**WHAT YOU SHOULD DO**
Answer these questions from the abstract on triple-negative breast cancer:
(a) About what share of all breast cancer cases does TNBC account for?
(b) How many of the 16 patients had pathological complete response?
(c) What AUC did the validated gene signature have?

**PASSAGE**
______________________________

Abstract
Triple-negative breast cancer (TNBC) accounts for approximately 15% of all breast cancer cases. TNBC is highly aggressive and associated with poor prognosis. The present study aimed to compare gene expression between TNBC patients with pathological complete response (pCR) and those with not complete response (nCR) to neoadjuvant chemotherapy. Microarray data of 16 TNBC patients received neoadjuvant chemotherapy were identified from the Gene Expression Omnibus database and 10 patients of them had pCR. We found that 250 coding genes and 155 long noncoding RNAs (lncRNAs) were statistically differentially expressed between patients with pCR and nCR. Receiver operator characteristic curve and area under the curve (AUC) were calculated to assess predictive value of differentially expressed genes. A gene signature of three coding genes and two lncRNA was developed: 2.318*TCF3 + 7.349*CREB1 + 0.891*CEP44 + 0.091*NR_023392.1 + 1.424*NR_048561.1 − 106.682. The gene signature was further validated and had an AUC = 0.829. In summary, we profiled gene expression in pCR patients and developed a gene signature, which was effective to predict pCR among TNBC patients received neoadjuvant chemotherapy.

______________________________

[Extracted data entries]
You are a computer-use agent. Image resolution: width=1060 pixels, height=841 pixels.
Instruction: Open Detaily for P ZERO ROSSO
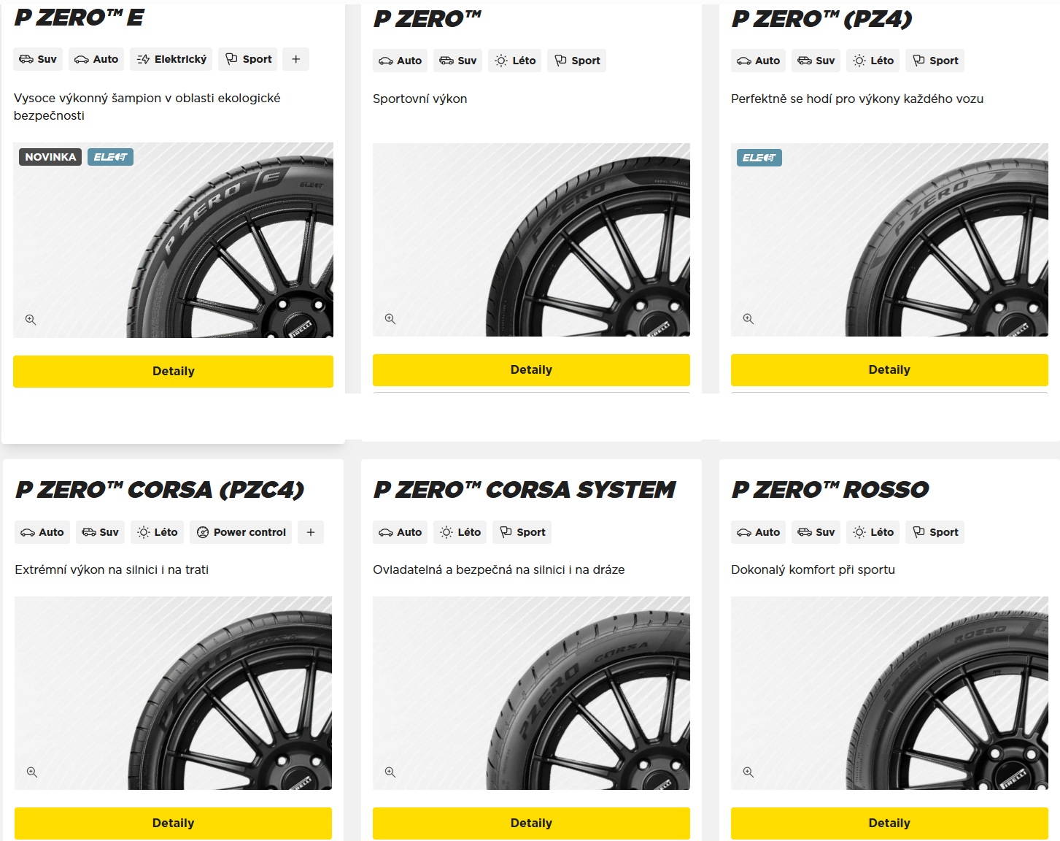point(889,823)
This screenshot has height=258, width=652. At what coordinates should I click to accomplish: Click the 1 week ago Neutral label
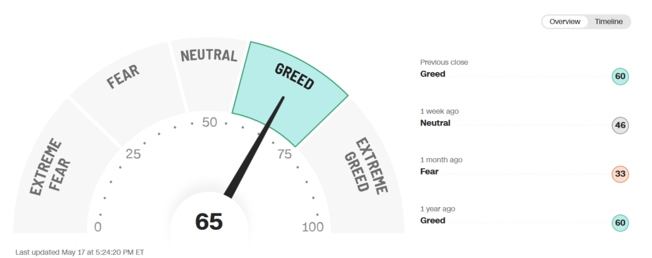(x=435, y=123)
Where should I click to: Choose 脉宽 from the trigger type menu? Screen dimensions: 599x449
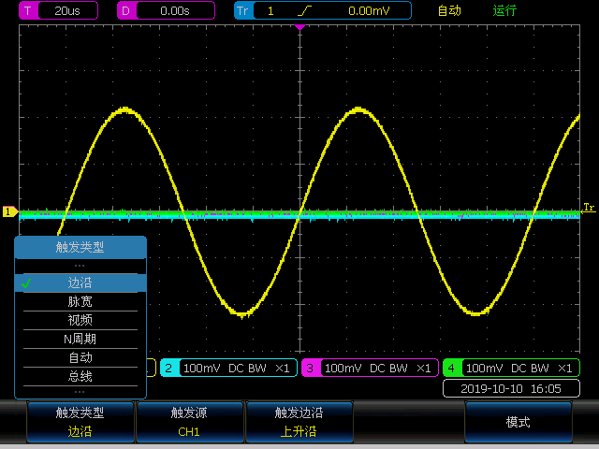pos(80,301)
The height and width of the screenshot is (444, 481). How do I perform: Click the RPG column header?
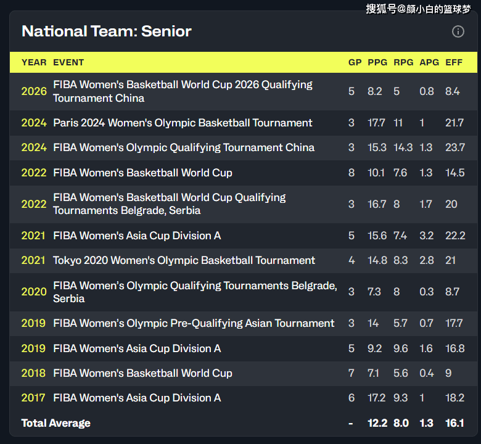[x=403, y=62]
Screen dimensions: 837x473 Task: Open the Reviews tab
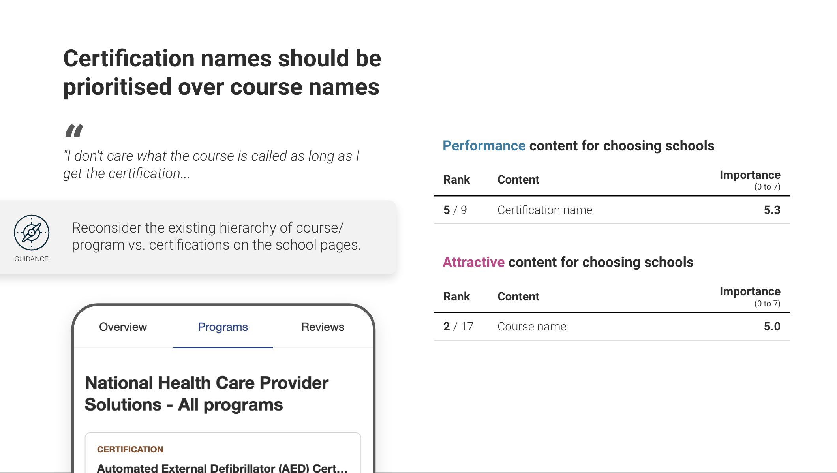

______________________________

**TASK RESULT**
(a) Approximately 15%
(b) 10
(c) 0.829